At concerts, don’t be ‘that guy’
The band T-shirt — a staple of youth culture since the late ’60s.
So many bands to see, so many different styles. But, there are so many rules to follow when wearing these shirts to prevent total embarrassment.
Why do we have these inane rules? Because we don’t want to appear like a totally obsessed fan, or look like the one guy at Music Midtown wearing a Styx T-shirt and sporting a less-than-perfect red neck mullet.
People may call me a rock elitist because I try to follow the rules so closely. That may be true, I am too self-conscious at times.
The first rule: Never wear the T-shirt of a band which happens to be the same one you are going to see.
Again, picture that same mullet-man at Music Midtown and his Jerry Cantrell shirt yelling “Rock!” and giving a somewhat poor devil/rock ‘n’ roll hand gesture while holding a 40-ounce can of Milwaukee’s Best.
As said in the film, “PCU,” you don’t want to be “that guy.”
The next rule, if you own multiple shirts of the same band, don’t wear them two days in a row.
You don’t want someone to think you have a limited number of shirts. Sometimes that will lead to the feared “didn’t you wear that yesterday?” insults from the preppy girl at the end of your row.
People may also eventually find out the truth and may make fun of you for being completely obsessed with a certain band, which brings me to the next rule.
It is never permissible, under any circumstance, to wear either a Metallica or Megadeth shirt.
Being the complete nerd I am, I spent my middle school and early high school years perusing the many guitar publications, spending extra time on the advertisements for various band T-shirts. On these ads, there were at least 30 separate shirts dedicated to Metallica or Megadeth.
I am not trying to insult the musicianship of the two bands; there have simply been way too many shirts made for them.
Another trend over the past couple of years is wearing T-shirts of long forgotten bands. Just because you may have a Human League shirt from 1982, doesn’t make you cool, and the joke you are trying to make really isn’t that funny.
There is a reason those shirts were at the thrift stores, someone else was trying to get rid of them because they couldn’t even hold the duty of waxing someone’s car.
The rule on vintage shirts: Please only wear them if they are in decent condition.
Back in middle school, I had this Pearl Jam shirt, and I thought I was the coolest kid in the world.

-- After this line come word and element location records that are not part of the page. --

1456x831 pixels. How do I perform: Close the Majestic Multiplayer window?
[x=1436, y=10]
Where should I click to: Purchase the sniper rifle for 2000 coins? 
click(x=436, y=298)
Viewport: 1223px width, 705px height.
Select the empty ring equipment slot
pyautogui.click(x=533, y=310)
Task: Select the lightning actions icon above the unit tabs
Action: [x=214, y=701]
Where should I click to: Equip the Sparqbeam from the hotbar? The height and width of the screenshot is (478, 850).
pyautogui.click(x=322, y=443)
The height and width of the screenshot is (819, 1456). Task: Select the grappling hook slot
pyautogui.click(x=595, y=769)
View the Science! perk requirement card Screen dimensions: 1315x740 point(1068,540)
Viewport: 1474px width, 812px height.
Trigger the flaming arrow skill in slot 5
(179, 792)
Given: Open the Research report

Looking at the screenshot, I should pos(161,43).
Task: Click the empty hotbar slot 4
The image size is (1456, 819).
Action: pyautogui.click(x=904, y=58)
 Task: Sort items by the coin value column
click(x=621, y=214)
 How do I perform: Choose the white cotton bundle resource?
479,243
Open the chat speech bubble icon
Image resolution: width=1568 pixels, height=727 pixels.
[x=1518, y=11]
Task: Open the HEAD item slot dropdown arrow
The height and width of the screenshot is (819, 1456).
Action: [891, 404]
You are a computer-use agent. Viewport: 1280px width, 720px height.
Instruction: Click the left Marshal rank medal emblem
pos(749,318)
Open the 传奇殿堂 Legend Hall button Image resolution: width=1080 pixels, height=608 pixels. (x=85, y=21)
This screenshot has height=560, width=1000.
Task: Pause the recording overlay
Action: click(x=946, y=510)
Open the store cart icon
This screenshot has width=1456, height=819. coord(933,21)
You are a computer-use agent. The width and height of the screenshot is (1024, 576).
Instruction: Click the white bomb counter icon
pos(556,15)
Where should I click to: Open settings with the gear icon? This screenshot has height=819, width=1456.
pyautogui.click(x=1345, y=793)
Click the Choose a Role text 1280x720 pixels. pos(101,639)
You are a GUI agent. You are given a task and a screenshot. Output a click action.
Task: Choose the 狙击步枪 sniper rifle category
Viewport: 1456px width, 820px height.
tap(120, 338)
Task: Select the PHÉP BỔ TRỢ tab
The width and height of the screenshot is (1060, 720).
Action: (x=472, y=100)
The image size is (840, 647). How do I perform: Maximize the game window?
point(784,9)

The front of the shirt featured a little girl coloring with crayons. The back, in huge green letters, said, “Nine out of ten kids prefer crayons to guns.”
And that same preppy girl who sat at the end of my row, enlisted the whole class in making fun of that shirt.
Being the cry baby that I still am to this day, I never wore that shirt to school again. I guess I should have thought of wearing an anti-NRA shirt in the gun-happy west Cobb County.
Now, these rules only really apply if you are as insecure as I am. If I can save that small percentage though from one day of possible ridicule, then my work is done.
– Parker Davidson is a senior in publication management. The Classic Rant is a variety column appearing weekly.